37 % de la population suisse connaît le numéro à composer en cas d'urgence! Ça démontre bien qu'on n'a pas une politique d'éducation aux premiers secours très ancrée
Le chemin à parcourir est encore long avant que la population soit véritablement prête à faire face à une situation critique. "37% de la population suisse connaît le numéro à composer en cas d'urgence! Ça démontre bien qu'on n'a pas une politique d'éducation aux premiers secours très ancrée", déplore la directrice de l'école de premiers secours Firstmed Maddalena Di Meo, qui partage le constat de manque de formation et les solutions esquissées par le directeur des Samaritains Genève.
Les secouristes le répètent: si beaucoup de gens ont peur de se tromper en faisant un massage cardiaque, la seule erreur, c'est de ne rien faire.
Sujet radio: Pauline Rappaz
Adaptation web: Vincent Cherpillod
Des cours au sein des entreprises
Peu à peu, dans certaines entreprises, des formations de premiers secours se développent. "On a la chance que le Département de l'économie, le SECO, ait édicté des recommandations" en la matière, se félicite la directrice de Firstmed Maddalena Di Meo.
"On passe la plupart de notre temps au travail. La première personne qui est à côté de nous, c'est notre collègue. Donc plus vite on prodigue les gestes qui sauvent, plus le taux de survie augmente pour la victime", rappelle-t-elle.

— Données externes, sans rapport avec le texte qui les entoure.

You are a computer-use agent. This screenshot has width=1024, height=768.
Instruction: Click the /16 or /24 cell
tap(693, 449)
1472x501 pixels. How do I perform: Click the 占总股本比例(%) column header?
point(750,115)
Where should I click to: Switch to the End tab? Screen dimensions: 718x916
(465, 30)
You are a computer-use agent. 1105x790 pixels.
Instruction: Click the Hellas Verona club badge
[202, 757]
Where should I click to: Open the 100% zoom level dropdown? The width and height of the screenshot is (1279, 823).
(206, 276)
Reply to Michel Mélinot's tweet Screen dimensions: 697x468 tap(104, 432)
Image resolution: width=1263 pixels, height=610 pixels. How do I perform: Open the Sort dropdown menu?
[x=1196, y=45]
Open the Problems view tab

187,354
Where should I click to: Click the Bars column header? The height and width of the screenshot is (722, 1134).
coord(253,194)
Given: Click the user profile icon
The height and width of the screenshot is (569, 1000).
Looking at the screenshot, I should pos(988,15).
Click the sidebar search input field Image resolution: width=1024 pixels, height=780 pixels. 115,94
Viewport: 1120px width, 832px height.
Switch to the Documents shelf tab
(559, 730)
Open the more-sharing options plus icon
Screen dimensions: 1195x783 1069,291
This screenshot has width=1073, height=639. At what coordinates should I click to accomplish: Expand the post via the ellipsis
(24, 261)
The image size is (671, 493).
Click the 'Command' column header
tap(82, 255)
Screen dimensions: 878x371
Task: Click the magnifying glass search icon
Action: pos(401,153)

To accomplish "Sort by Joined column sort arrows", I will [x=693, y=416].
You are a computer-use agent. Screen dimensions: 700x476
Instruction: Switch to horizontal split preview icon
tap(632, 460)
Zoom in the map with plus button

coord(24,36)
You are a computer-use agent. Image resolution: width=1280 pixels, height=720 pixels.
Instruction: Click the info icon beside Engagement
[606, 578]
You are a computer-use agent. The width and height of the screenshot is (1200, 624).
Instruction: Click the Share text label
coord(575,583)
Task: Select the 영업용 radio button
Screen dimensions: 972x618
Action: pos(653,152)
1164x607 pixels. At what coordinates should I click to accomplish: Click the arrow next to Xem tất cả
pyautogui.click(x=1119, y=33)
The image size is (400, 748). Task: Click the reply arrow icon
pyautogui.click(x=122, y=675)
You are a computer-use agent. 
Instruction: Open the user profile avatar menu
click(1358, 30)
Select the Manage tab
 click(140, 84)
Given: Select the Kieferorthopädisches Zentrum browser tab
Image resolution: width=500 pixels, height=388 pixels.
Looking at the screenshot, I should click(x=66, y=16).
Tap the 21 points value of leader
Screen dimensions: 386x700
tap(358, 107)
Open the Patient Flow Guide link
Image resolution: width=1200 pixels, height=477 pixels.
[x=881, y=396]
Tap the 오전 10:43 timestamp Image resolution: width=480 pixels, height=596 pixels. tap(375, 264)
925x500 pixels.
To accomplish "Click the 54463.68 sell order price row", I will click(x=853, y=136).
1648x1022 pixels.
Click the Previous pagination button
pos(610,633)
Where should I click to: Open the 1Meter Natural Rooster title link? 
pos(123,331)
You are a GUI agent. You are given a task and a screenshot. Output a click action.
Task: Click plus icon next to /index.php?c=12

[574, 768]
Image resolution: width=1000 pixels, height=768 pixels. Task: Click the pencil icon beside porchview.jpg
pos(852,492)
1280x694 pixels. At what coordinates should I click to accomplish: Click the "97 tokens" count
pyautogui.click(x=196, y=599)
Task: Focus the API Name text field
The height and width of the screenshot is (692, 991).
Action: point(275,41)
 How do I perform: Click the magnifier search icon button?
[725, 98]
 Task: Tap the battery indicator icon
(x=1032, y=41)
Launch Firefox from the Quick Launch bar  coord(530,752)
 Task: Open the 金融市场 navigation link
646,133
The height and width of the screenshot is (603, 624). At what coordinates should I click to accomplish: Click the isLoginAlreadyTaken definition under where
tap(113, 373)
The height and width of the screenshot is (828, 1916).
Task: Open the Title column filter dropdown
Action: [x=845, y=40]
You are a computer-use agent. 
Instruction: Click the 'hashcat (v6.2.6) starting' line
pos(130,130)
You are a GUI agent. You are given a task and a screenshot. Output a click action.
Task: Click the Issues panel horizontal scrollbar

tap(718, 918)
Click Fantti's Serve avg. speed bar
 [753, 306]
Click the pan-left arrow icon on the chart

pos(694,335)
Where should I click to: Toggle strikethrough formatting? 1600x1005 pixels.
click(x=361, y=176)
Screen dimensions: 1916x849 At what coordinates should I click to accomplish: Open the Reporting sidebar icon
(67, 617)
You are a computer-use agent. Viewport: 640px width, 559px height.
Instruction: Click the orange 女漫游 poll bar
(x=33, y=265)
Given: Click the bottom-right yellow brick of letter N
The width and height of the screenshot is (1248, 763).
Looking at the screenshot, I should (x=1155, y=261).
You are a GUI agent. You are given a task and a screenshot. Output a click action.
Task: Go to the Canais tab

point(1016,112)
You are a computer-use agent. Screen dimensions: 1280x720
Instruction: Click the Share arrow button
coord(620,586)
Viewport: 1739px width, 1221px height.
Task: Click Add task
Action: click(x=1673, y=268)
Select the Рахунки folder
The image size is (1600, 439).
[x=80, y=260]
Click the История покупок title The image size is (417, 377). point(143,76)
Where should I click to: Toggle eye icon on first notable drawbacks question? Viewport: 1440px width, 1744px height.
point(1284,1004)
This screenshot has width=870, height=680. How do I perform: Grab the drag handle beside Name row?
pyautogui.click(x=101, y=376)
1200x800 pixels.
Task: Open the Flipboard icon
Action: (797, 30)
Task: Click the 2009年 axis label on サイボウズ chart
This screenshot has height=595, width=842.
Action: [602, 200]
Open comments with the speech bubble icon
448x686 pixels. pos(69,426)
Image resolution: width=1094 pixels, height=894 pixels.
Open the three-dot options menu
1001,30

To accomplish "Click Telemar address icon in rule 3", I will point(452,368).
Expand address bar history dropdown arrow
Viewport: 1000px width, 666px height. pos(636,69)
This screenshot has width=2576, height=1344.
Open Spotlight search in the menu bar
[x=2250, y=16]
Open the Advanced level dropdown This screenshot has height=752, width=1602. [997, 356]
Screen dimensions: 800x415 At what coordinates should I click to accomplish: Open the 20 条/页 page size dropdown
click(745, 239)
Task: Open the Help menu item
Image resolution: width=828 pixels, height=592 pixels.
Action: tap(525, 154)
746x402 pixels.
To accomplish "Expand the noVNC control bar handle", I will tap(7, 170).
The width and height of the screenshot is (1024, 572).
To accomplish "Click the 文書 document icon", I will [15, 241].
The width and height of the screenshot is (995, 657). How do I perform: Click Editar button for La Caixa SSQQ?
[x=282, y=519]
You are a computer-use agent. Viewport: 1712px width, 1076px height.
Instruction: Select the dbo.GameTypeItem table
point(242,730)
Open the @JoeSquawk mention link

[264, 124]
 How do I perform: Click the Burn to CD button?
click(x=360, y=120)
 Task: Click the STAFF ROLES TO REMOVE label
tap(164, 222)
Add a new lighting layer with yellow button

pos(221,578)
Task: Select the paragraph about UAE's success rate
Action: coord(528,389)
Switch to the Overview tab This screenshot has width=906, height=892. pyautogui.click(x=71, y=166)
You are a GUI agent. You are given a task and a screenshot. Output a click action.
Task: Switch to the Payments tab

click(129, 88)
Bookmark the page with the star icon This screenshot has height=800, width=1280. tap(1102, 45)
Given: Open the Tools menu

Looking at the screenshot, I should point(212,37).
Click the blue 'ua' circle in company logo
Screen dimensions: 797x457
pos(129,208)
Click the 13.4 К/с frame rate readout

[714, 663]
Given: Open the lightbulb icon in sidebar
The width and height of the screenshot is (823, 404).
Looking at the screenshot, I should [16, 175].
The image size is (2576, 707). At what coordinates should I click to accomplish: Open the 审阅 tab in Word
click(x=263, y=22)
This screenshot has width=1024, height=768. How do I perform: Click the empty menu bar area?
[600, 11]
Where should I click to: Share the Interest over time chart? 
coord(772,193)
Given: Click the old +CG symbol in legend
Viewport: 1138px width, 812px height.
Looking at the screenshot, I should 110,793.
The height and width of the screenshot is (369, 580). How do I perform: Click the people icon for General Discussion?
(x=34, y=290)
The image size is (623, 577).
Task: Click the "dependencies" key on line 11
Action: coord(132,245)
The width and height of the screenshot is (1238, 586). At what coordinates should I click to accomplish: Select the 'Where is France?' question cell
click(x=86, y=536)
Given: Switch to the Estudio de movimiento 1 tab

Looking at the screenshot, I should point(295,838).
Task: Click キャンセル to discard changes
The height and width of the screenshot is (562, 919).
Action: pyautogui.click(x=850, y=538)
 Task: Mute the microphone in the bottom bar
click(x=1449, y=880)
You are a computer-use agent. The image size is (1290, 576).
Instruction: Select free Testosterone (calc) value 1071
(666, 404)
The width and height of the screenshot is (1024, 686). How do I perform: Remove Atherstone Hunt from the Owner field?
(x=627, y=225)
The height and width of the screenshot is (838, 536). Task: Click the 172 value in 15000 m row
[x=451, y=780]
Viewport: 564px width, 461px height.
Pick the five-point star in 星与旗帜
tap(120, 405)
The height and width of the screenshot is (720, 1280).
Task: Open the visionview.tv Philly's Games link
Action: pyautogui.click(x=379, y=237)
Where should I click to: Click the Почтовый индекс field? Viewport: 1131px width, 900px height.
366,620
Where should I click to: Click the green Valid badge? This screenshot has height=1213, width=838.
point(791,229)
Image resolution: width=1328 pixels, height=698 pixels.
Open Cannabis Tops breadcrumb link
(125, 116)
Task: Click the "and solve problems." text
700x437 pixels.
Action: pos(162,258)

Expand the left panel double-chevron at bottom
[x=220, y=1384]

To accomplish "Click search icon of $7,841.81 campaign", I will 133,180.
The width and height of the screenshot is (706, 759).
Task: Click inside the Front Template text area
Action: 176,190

Un taux de survie "extrêmement bon" avec les bons gestes
Selon le constat de l'auteur principal de l'étude du Lancet Eloi Marijon, le taux de survie après un arrêt cardiaque est "extrêmement bon, avoisinant les 70%" dans des circonstances favorables. Et c'est la pratique immédiate des "gestes qui sauvent" qui fait la différence, notamment le massage cardiaque ou l'usage d'un défibrillateur grand public, expliquait-il en août dernier dans le quotidien Le Monde.
"Après un arrêt cardiaque, toute minute passée sans massage cardiaque diminue de 10% les chances de survie", rappelle pour sa part l'urgentiste à l’hôpital Necker à Paris Lionel Lamhaut, toujours dans Le Monde. Or, en France, les secours mettent en moyenne treize minutes à arriver sur les lieux d’un arrêt cardiaque. "Par conséquent, si personne ne fait de massage avant l’arrivée des secours, la personne touchée a une chance très réduite de s’en sortir", alerte-t-il.